Task item: Search the records below for the string "page", and report each line that contains it.
* * * *
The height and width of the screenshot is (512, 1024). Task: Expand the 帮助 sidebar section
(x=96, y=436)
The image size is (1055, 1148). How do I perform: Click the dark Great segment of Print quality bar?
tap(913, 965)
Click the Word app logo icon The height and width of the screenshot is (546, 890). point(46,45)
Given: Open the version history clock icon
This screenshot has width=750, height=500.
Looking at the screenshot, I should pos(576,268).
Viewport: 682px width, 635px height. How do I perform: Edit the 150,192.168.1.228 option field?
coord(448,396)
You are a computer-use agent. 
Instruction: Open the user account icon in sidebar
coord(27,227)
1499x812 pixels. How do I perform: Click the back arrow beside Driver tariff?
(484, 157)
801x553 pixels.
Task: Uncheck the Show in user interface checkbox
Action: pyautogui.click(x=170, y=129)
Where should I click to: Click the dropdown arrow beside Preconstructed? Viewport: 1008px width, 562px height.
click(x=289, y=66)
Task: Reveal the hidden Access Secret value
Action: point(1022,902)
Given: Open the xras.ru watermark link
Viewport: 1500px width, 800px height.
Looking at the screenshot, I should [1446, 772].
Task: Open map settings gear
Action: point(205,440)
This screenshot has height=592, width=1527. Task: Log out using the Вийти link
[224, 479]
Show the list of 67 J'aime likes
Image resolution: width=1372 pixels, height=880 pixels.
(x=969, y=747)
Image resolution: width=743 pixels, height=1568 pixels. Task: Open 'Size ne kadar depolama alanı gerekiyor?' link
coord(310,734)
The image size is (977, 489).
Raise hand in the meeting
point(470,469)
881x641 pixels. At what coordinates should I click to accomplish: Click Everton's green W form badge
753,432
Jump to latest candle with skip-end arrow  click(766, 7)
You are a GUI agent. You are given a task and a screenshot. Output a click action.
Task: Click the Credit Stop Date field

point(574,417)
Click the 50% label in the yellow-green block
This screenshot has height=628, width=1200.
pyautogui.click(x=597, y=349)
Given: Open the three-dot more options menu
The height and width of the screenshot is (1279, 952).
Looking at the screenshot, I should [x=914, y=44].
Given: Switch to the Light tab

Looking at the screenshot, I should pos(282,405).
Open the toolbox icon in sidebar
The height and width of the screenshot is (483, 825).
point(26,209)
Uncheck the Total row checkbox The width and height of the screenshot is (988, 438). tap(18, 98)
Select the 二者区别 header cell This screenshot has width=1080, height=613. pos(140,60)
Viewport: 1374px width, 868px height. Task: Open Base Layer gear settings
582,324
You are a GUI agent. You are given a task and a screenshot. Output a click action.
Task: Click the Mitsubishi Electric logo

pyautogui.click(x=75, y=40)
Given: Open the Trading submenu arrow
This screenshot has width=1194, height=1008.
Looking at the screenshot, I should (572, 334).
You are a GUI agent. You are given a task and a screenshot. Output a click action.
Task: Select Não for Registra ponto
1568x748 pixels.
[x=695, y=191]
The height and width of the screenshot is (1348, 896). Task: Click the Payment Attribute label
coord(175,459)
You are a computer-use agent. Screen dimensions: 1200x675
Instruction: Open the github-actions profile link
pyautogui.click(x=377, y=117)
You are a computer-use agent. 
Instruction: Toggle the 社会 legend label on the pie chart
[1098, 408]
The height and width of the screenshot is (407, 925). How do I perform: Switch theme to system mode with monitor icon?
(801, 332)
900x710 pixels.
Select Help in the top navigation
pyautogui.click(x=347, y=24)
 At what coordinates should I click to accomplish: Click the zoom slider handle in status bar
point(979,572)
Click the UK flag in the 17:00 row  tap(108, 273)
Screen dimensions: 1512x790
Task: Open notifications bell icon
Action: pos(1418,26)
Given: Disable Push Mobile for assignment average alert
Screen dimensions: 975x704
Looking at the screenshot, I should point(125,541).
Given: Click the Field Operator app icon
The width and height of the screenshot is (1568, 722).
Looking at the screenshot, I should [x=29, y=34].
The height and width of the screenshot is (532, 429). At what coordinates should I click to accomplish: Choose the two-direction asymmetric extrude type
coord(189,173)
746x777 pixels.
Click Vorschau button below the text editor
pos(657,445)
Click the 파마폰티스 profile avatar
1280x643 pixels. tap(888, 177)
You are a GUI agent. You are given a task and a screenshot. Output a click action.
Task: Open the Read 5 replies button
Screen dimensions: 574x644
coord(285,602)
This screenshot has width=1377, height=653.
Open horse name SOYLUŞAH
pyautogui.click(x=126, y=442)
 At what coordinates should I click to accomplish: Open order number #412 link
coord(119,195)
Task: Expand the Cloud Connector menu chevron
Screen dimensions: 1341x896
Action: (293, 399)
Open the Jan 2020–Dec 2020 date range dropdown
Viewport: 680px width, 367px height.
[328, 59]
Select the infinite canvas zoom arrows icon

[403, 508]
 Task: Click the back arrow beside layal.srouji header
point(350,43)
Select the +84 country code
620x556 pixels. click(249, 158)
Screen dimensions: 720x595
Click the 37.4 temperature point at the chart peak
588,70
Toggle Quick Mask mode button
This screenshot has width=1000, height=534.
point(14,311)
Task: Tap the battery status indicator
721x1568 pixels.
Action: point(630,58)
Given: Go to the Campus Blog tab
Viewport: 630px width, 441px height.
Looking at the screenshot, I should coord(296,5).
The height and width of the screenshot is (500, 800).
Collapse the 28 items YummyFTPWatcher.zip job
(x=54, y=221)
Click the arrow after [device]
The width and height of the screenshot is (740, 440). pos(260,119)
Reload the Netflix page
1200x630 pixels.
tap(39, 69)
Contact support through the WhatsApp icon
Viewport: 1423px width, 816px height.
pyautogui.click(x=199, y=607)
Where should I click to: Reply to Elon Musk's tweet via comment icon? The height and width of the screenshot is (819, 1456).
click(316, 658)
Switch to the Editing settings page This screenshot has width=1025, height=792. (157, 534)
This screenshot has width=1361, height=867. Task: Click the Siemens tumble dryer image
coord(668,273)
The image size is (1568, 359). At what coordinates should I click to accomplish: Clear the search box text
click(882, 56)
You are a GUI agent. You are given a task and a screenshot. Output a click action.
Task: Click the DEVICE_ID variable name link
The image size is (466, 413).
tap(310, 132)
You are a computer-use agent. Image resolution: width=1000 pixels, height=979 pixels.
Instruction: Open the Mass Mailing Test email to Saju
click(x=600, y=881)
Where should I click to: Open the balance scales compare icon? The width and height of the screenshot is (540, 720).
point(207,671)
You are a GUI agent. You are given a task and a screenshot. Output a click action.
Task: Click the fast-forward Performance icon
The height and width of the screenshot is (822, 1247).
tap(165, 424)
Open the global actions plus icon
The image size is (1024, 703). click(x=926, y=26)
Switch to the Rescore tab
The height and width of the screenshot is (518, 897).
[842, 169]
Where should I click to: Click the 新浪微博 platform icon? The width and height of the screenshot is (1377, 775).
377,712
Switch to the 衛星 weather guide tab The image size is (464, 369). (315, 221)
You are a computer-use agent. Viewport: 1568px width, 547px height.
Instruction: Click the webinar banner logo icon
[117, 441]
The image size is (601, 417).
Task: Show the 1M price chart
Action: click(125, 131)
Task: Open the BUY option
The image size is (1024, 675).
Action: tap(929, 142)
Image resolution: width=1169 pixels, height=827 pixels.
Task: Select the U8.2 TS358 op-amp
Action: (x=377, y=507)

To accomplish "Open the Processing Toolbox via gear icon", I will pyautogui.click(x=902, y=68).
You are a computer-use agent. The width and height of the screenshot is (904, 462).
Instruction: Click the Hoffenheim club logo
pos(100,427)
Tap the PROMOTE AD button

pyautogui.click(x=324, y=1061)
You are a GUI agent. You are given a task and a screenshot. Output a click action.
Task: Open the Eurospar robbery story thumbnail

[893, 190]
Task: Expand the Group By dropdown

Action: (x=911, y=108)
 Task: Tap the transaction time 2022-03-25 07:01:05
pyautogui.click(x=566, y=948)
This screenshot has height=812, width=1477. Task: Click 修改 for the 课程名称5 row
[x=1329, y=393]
* * * *
Response below:
Reload the Netflix page
Switch to the Editing settings page This screenshot has width=1025, height=792. (157, 534)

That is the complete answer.